── Page excerpt

Childbirth is traumatizing. Anyone who tells you it's a miracle isn't lying, but they are omitting the fact that you may not be able to hold food down for a few days after witnessing it. Sell your stock in the stork theory, because I can attest to the fact that 8+lb babies do come out from down there. It may be a miracle, but it's something crazy to witness. You get what I'm telling you? It's like seeing someone get hit by a car. You can't pull your eyes away but its frightening and you look both ways before crossing the street for the rest of your life.


PART 3- Secton 2
Olin Tanner is here. There was a heated debate raging over whether he should be named Olin or Ohlin, with the added H. I liked the H and preferred it without question to the sans H spelling, but ultimately conceded not to my wife, but to mass public opinion. Kristen was game for whatever but in my bitterness, I let her have her Olin without the H. I'll prove my point by mocking the spelling of his name by mispronouncing it for the rest of his life.

────
── Dataset content

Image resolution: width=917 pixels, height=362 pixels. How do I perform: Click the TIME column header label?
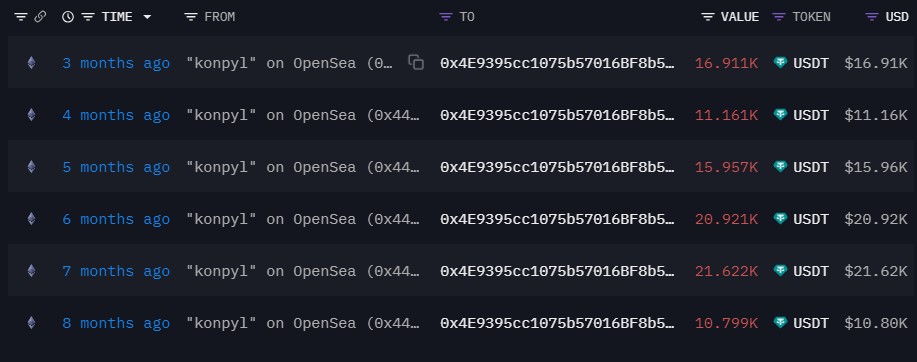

────

# Description of the task:
Write out, word for word, the part of the childbirth post above from "Childbirth is traumatizing." to "of your life.".

# Solution below:
Childbirth is traumatizing. Anyone who tells you it's a miracle isn't lying, but they are omitting the fact that you may not be able to hold food down for a few days after witnessing it. Sell your stock in the stork theory, because I can attest to the fact that 8+lb babies do come out from down there. It may be a miracle, but it's something crazy to witness. You get what I'm telling you? It's like seeing someone get hit by a car. You can't pull your eyes away but its frightening and you look both ways before crossing the street for the rest of your life.